La boîte à musique est aussi inutile que l'éventail. Et pourtant, inventeurs, artistes, artisans rivalisent d'imagination pour offrir à l'un ou l'autre de ces objets des apparences presque fastueuses. La plupart du temps une petite clé magique qu'on tourne déclenche le phénomène sonore.Rien d'étonnant donc au fait que l'imaginaire ait associé l'oiseau à la boîte à musique. Aujourd'hui la boîte à musique si elle a connu ses heures de déclin à la fin du XIXe siècle réapparaît sous des formes multiples. Objet de collection, elle rivalise d'ingénuosité et se laisse volontiers admirer, car la boîte à musique, qu'on le veuille ou non, a quelque chose à voir avec la magie de l'enfance, une part de rêve qui peut resurgir à tout instant si l'on veut bien ouvrir la porte et laisser le chant de l'oiseau filer tout droit vers le ciel.

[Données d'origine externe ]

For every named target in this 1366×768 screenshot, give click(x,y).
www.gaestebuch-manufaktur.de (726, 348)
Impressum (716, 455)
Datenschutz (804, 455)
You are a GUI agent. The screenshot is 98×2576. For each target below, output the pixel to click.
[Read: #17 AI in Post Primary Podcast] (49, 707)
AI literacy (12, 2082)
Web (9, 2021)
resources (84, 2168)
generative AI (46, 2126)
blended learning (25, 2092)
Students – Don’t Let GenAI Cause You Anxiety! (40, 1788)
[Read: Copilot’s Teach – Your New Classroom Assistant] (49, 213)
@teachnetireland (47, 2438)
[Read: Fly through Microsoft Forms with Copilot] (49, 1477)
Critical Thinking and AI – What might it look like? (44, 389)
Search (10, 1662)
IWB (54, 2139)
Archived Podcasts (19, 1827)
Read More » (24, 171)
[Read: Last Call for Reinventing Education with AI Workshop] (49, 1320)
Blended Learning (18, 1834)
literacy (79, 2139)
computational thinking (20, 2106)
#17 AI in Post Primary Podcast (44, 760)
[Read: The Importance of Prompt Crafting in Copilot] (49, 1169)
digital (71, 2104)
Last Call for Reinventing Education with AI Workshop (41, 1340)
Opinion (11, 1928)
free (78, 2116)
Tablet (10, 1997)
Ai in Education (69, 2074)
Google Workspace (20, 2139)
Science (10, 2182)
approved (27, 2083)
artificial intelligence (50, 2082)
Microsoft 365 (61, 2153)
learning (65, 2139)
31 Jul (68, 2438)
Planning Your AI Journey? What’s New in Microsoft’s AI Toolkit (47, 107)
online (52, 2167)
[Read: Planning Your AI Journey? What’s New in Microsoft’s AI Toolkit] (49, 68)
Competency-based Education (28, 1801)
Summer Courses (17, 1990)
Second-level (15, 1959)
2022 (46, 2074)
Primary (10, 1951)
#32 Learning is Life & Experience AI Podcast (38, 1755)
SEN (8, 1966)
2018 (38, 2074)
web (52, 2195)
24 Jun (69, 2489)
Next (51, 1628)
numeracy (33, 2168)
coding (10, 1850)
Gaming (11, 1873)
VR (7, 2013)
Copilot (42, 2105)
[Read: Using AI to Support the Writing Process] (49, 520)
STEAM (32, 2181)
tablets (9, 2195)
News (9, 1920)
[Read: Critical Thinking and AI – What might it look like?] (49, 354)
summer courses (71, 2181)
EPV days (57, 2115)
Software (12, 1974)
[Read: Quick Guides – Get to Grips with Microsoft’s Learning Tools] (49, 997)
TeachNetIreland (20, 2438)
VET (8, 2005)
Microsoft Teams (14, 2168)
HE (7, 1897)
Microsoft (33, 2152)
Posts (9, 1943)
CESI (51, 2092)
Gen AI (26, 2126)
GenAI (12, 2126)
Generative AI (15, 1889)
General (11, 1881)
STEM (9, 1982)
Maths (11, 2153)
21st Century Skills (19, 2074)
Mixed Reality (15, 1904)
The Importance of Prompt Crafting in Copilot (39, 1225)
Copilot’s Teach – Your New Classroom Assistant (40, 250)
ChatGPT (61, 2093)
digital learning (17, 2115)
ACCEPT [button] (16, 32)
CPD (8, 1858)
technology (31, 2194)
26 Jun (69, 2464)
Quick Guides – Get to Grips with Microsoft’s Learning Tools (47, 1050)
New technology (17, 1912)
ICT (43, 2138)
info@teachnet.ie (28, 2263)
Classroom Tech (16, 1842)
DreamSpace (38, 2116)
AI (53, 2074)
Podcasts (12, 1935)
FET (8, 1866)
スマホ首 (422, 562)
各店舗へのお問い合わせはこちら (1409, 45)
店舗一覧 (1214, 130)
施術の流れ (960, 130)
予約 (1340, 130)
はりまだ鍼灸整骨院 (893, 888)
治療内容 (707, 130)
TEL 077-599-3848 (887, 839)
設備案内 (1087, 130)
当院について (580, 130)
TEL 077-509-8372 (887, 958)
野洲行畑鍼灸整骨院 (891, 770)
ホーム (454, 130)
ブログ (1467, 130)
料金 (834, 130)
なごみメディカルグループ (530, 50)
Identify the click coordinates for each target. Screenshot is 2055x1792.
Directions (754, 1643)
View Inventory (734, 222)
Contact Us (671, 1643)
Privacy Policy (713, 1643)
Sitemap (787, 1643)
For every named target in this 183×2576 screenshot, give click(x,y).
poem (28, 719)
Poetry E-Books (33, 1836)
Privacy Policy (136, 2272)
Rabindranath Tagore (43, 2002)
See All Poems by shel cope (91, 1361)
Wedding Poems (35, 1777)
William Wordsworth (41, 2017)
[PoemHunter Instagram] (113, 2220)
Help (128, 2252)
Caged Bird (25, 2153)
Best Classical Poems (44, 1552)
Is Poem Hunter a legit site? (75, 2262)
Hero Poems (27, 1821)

Basée sur la technique inventive de la boîte à oiseau, la boîte à musique présentée dans le visuel ci-contre comprend deux oiseaux mécaniques dans une même scénette musicale placés sous un globe qui laisse le mécanisme apparent basé sur un soufflet diffusant de l'air dans des sifflets. Les deux oiseaux agitent les ailes, la queue et claquent du bec au rythme de la musique qui dispense un son flûté semblable au chant des oiseaux.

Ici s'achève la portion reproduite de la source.